**TASK ITEM**.
The copy should begin at the line containing "Task: Click the" and end at the last line of the material. Please reproduce those lines exactly and keep pictures out.

------------------------

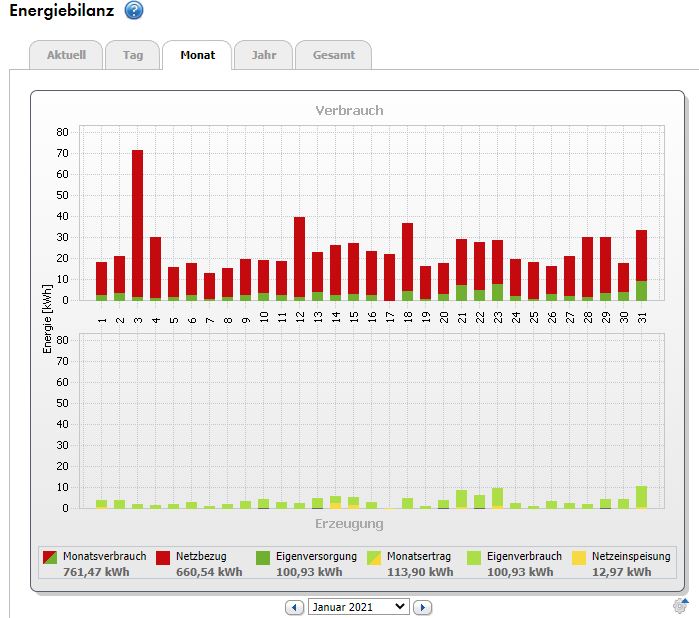Switch to the Tag tab
Viewport: 699px width, 618px height.
133,55
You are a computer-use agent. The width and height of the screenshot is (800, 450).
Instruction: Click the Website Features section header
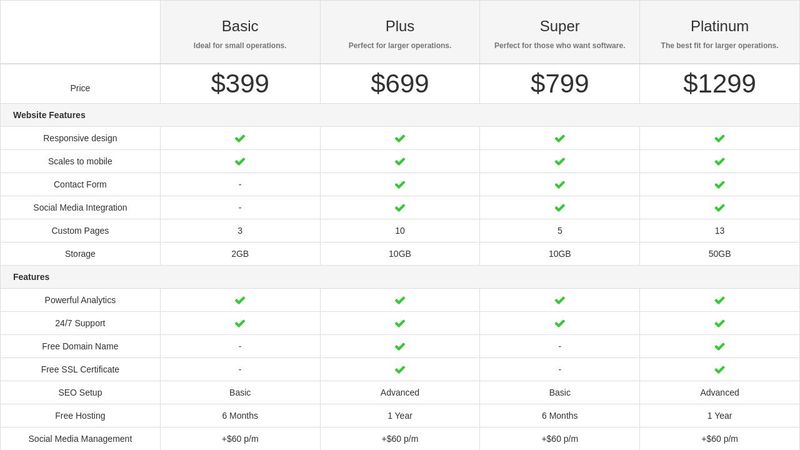(49, 115)
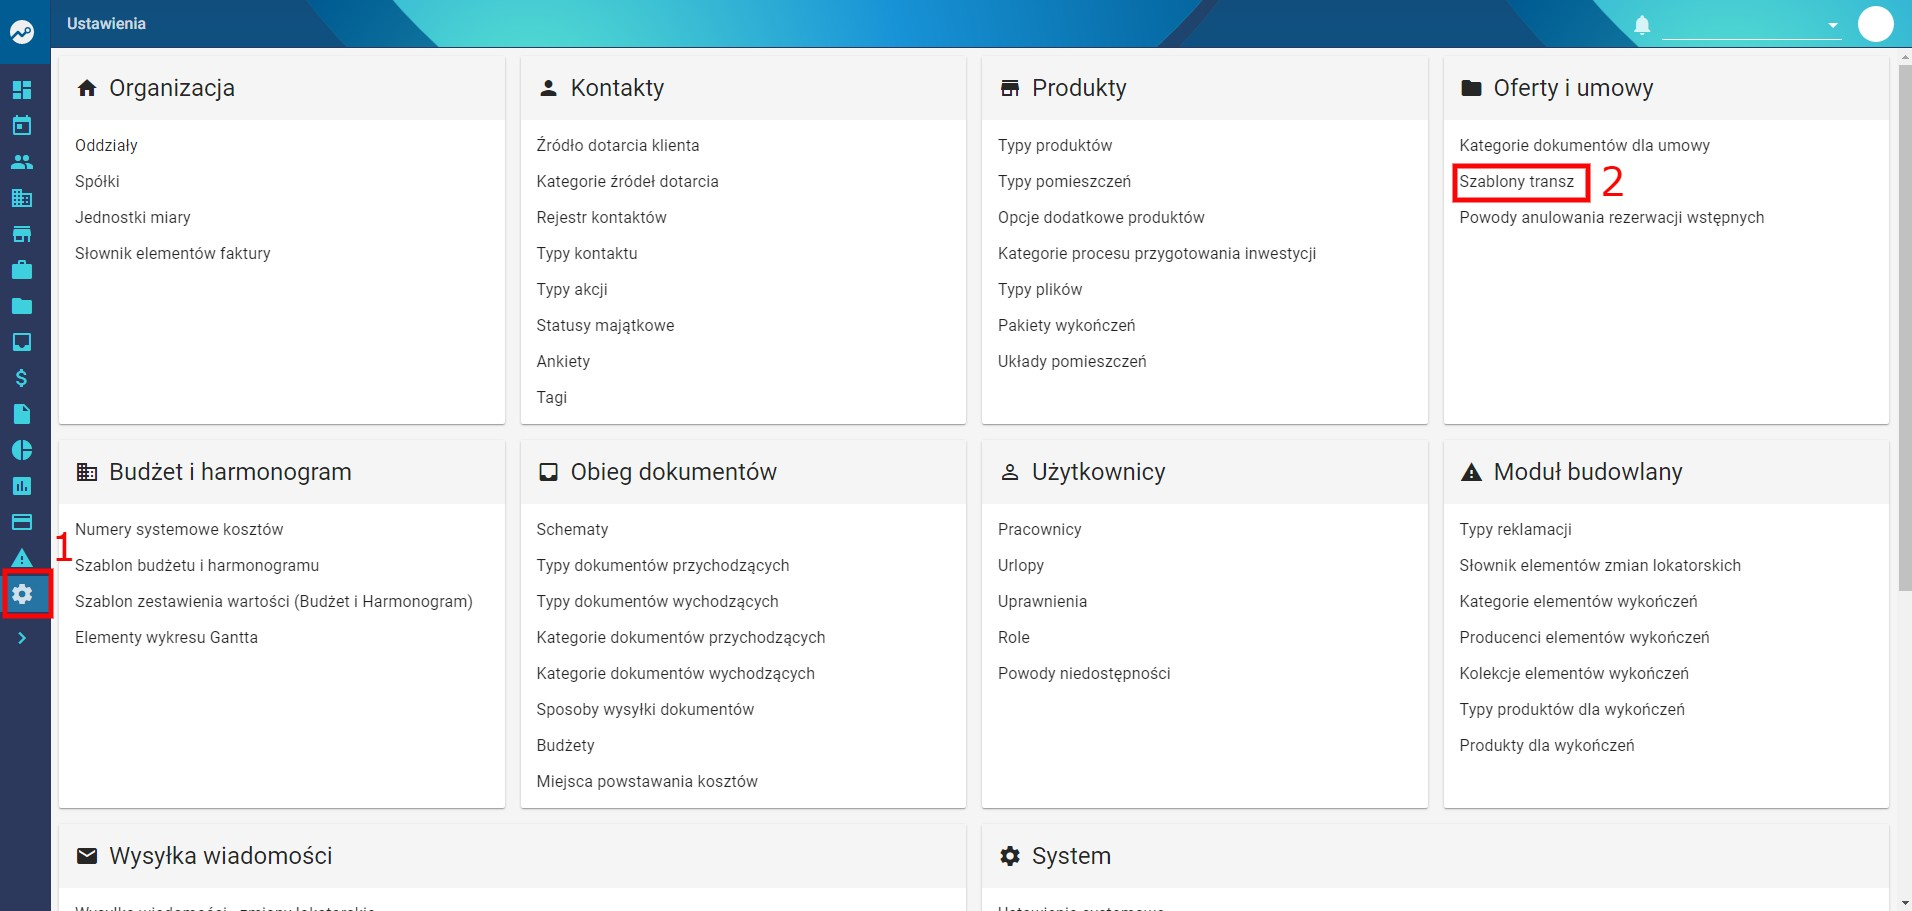Go to Uprawnienia under Użytkownicy
This screenshot has height=911, width=1912.
point(1042,601)
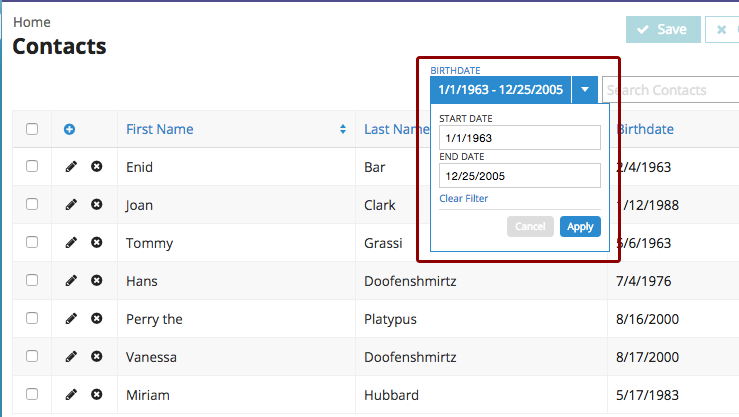Edit Tommy's contact with pencil icon
The height and width of the screenshot is (417, 739).
click(71, 242)
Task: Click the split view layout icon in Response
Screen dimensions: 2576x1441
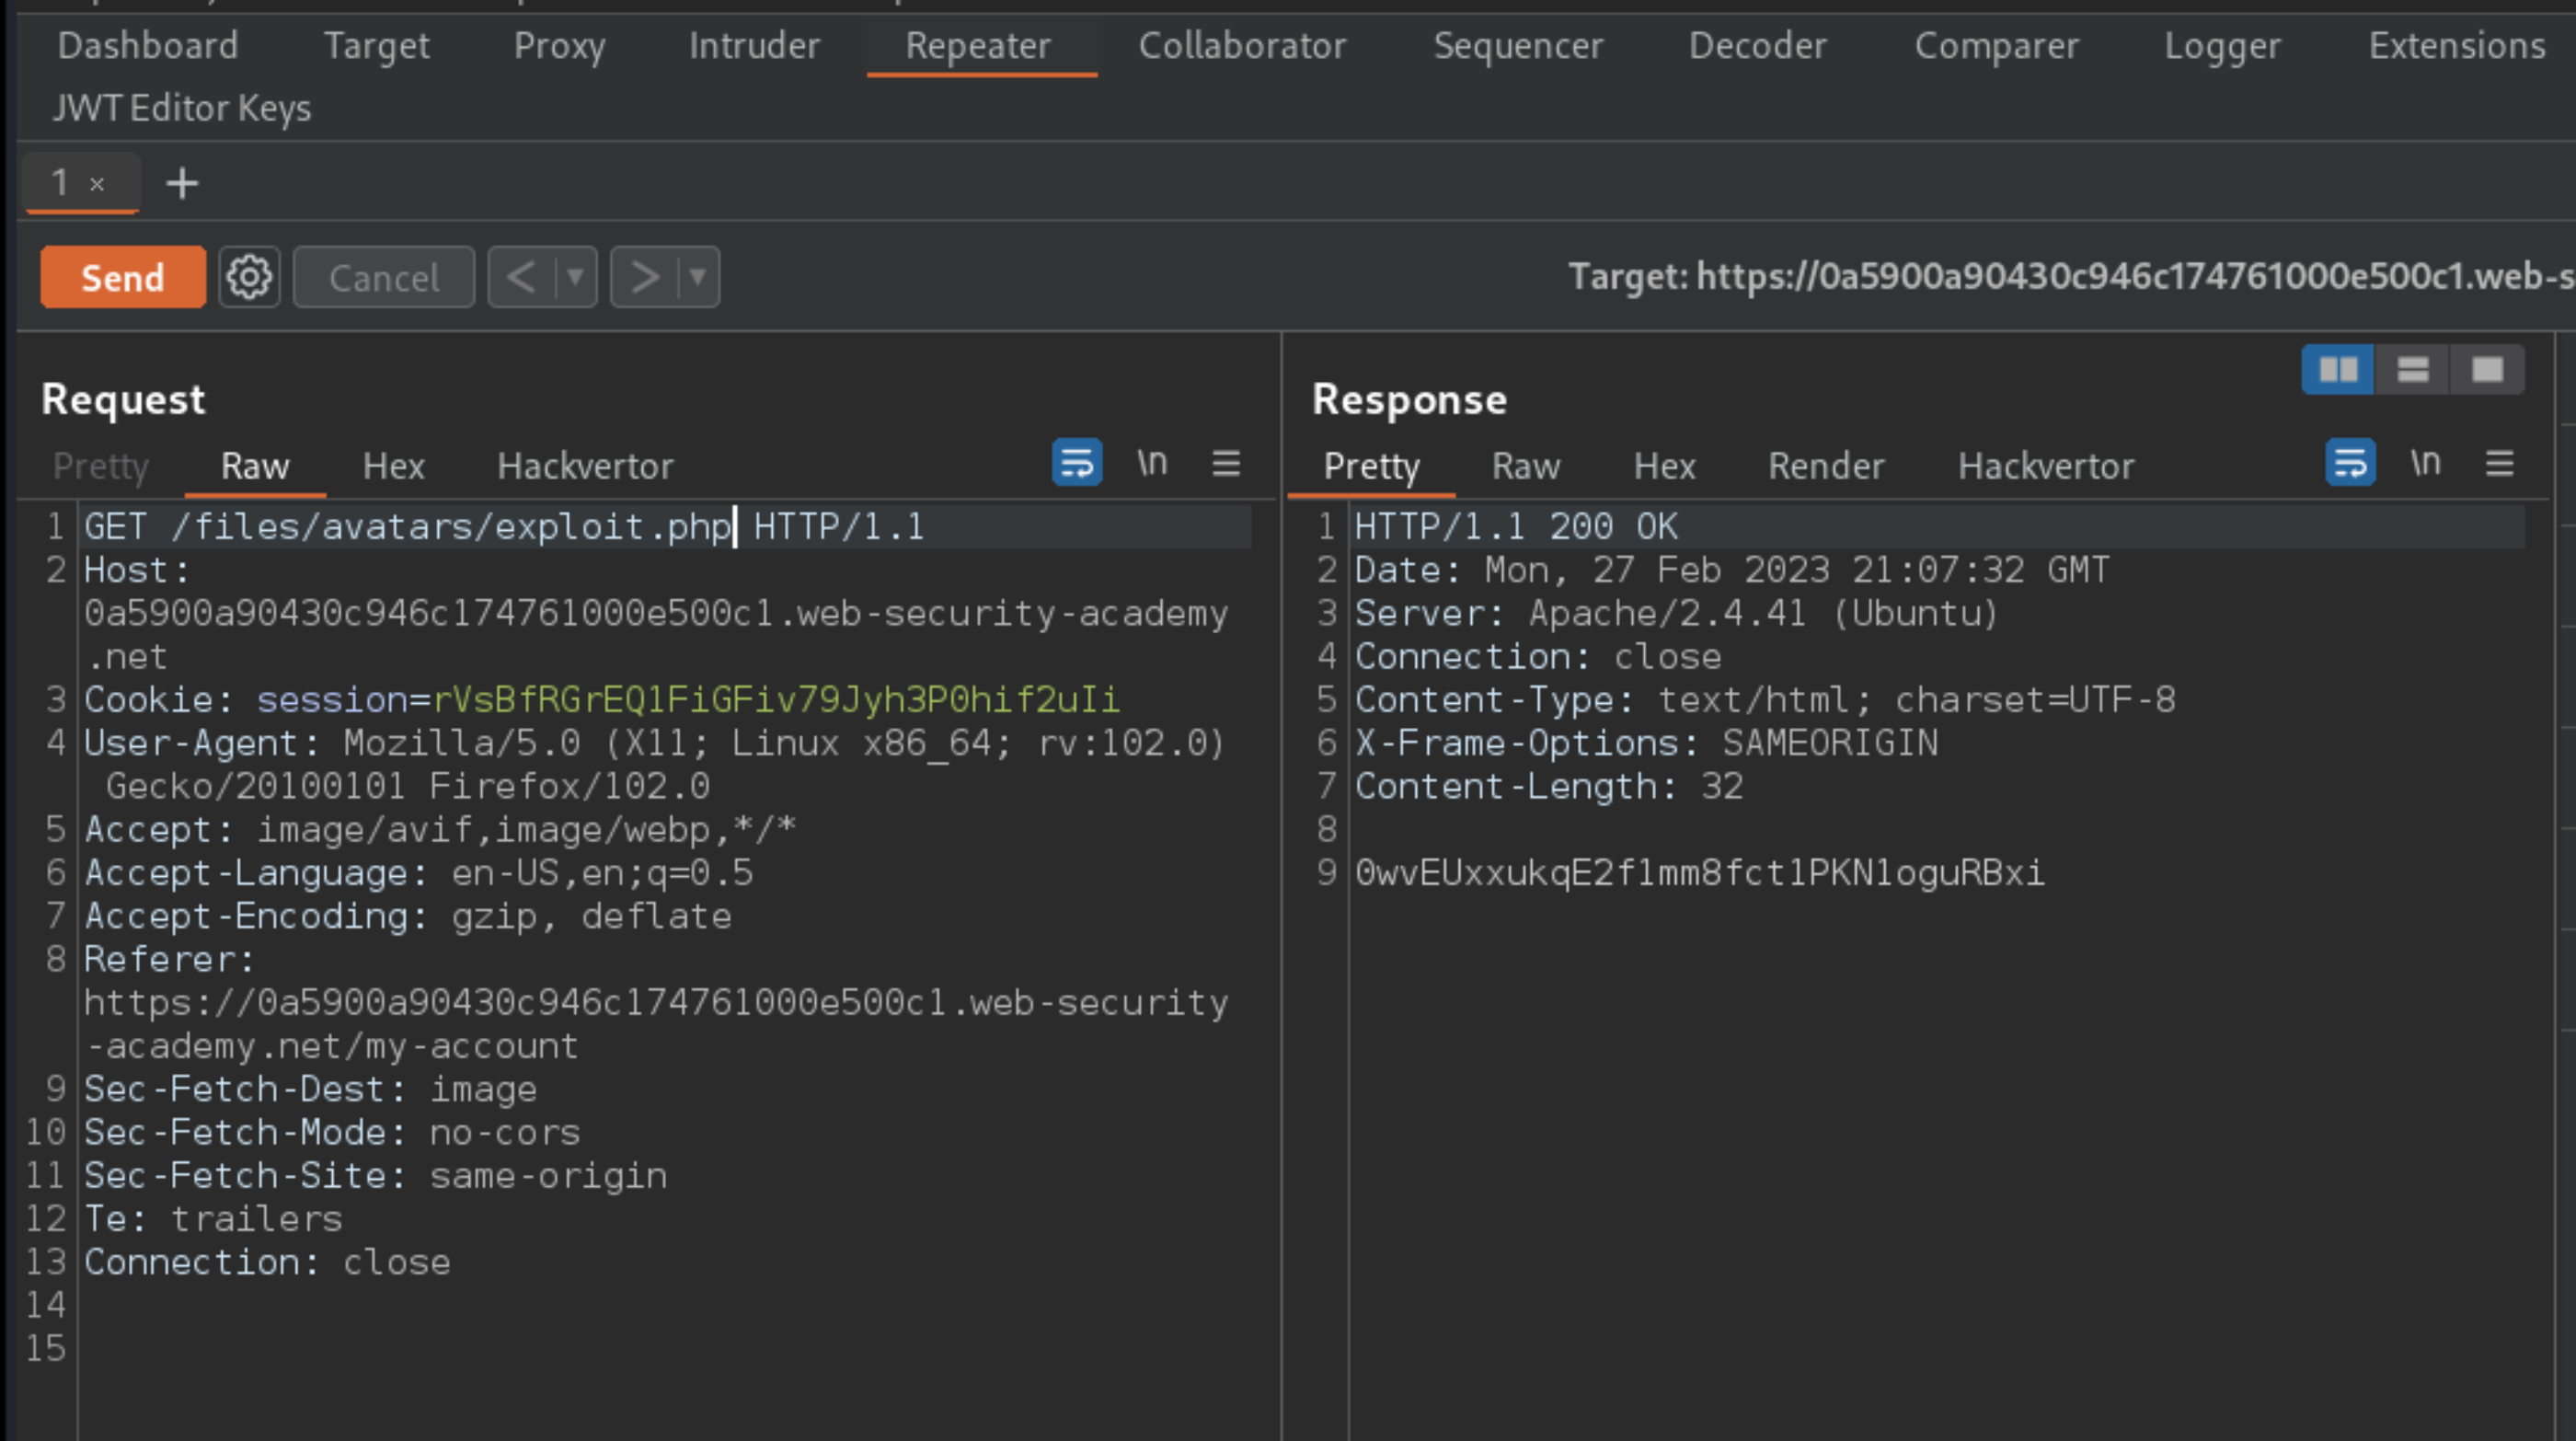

------------------------

**RESPONSE**.
Task: Click the split view layout icon in Response
Screen dimensions: 2576x1441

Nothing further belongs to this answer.